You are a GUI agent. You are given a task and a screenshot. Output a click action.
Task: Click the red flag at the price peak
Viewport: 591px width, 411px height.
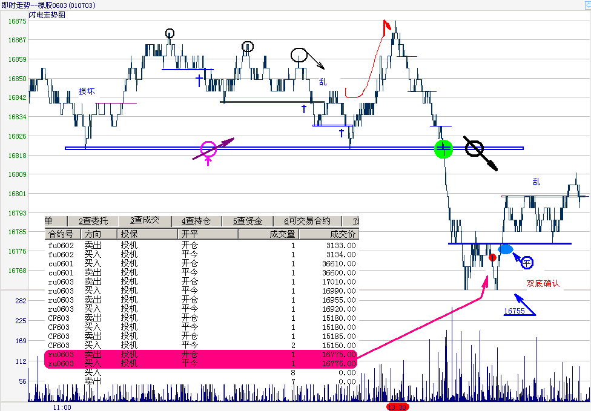tap(386, 26)
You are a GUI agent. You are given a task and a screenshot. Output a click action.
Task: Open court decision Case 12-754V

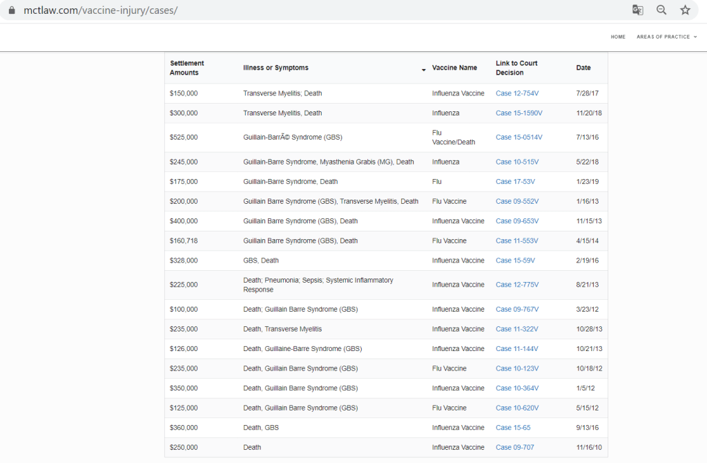(517, 93)
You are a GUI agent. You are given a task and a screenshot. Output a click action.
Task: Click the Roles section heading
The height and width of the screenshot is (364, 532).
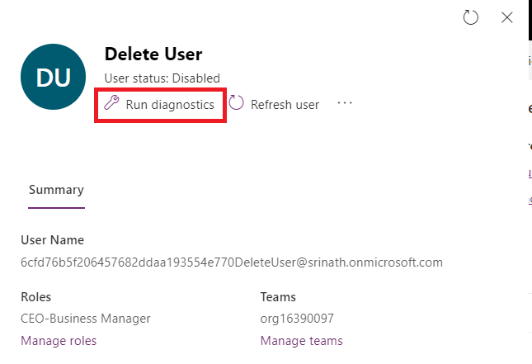point(36,297)
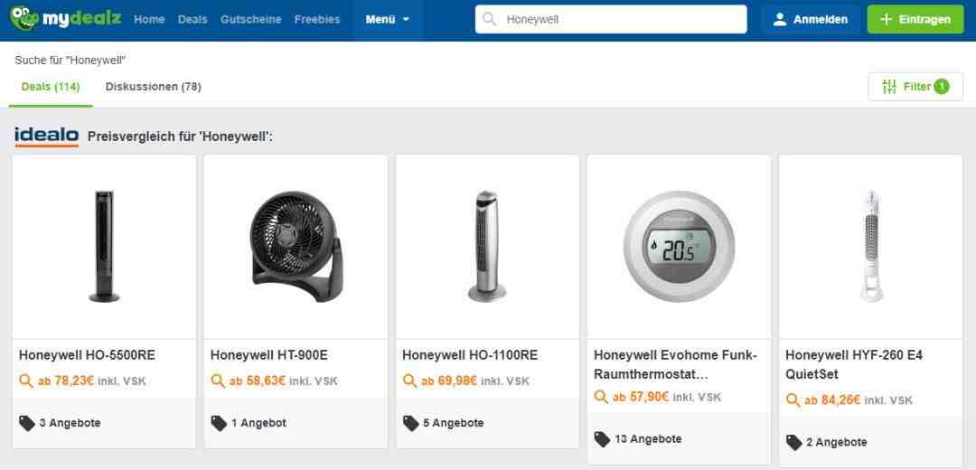Click the tag icon next to 13 Angebote
976x470 pixels.
tap(602, 439)
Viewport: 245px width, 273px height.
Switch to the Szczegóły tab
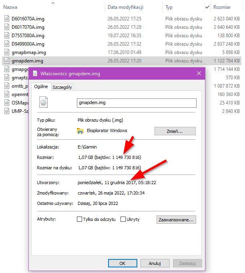(x=62, y=87)
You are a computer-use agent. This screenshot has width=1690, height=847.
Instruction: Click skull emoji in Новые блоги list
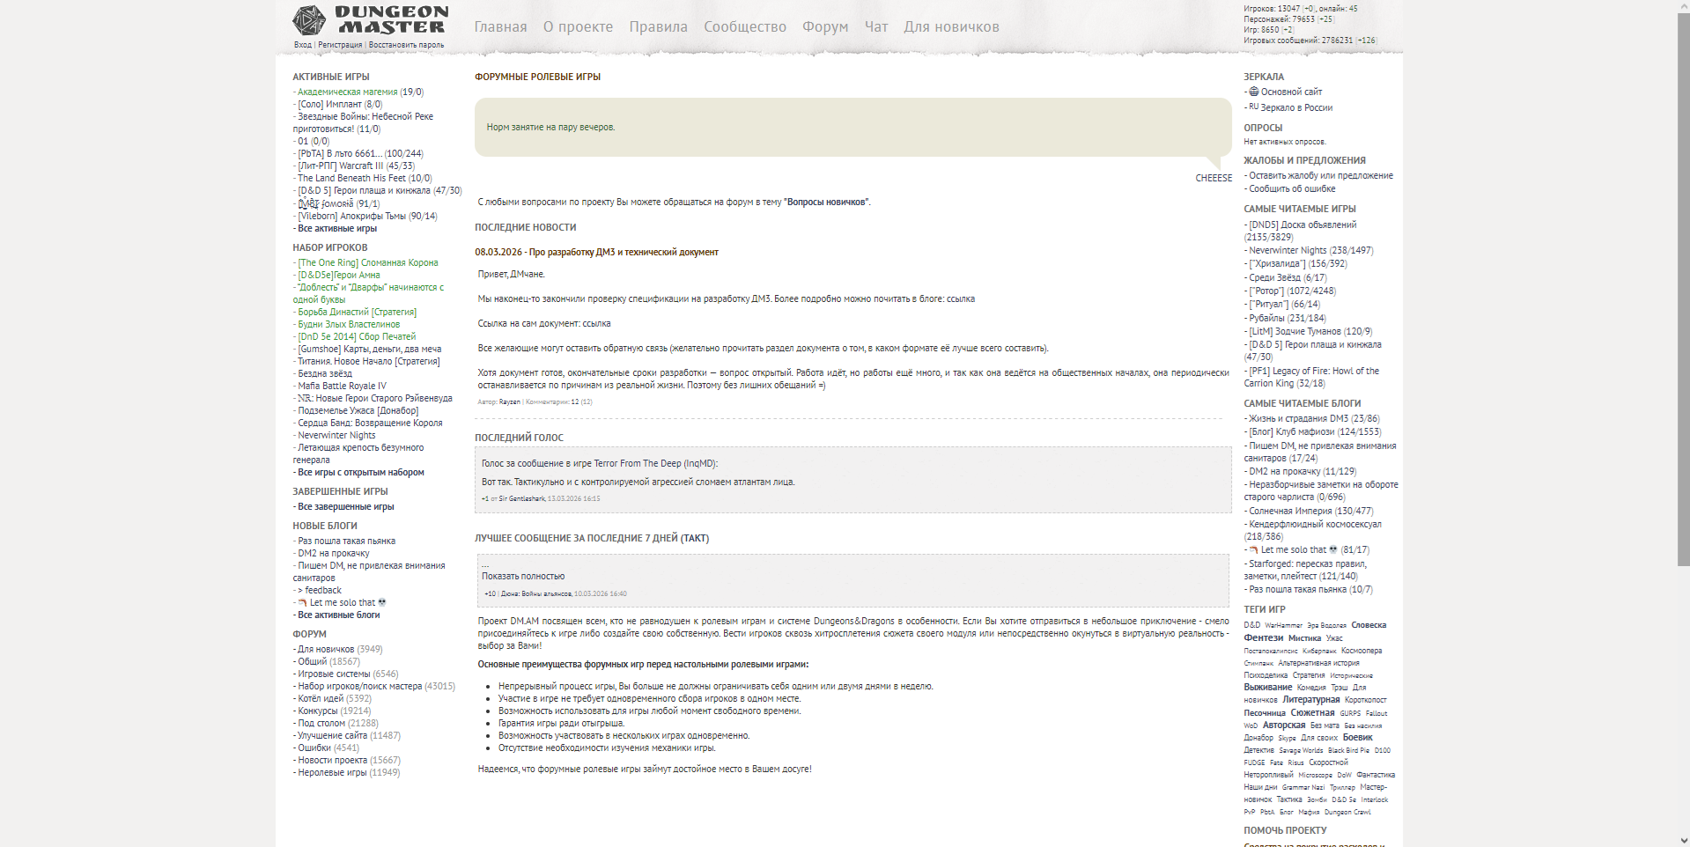coord(382,603)
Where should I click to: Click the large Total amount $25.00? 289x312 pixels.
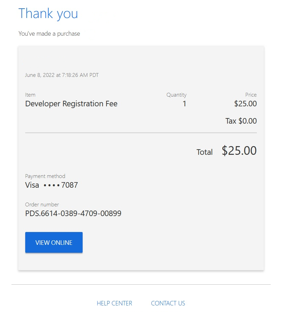(x=239, y=151)
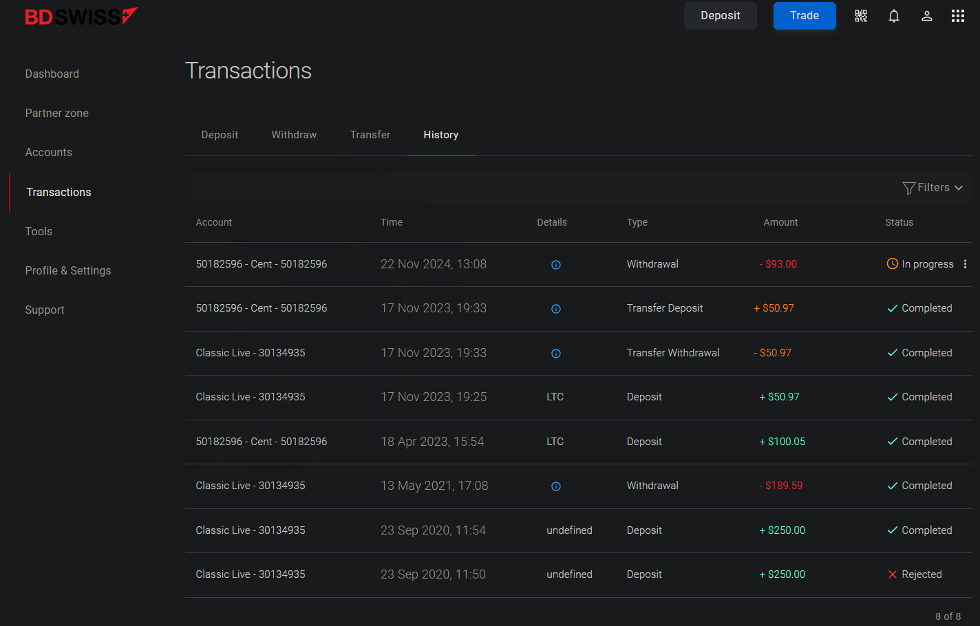This screenshot has height=626, width=980.
Task: Switch to the Deposit tab
Action: (x=220, y=135)
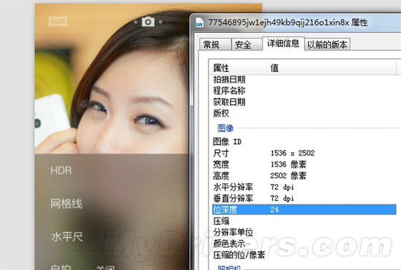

────────

BRIEF:
Transcribe every entry word for word, but omit the pictures.

TASK RESPONSE:
You are a GUI agent. You are given a task and a screenshot. Output a click action.
Task: Click the red flag at the price peak
Viewport: 591px width, 411px height.
tap(386, 26)
You are a GUI agent. You are given a task and a screenshot. Output a click action.
Task: Open court decision Case 12-754V

(517, 93)
You are a GUI agent. You are given a task and a screenshot. Output a click action.
Task: Click the Roles section heading
The height and width of the screenshot is (364, 532).
point(36,297)
Click the tag icon next to 13 Angebote
976x470 pixels.
tap(602, 439)
Viewport: 245px width, 273px height.
Switch to the Szczegóły tab
(x=62, y=87)
You are a computer-use agent. This screenshot has width=1690, height=847.
Instruction: Click skull emoji in Новые блоги list
coord(382,603)
Where should I click to: Click the large Total amount $25.00? 289x312 pixels.
(x=239, y=151)
This screenshot has height=626, width=980.
Task: Switch to the Deposit tab
Action: (x=220, y=135)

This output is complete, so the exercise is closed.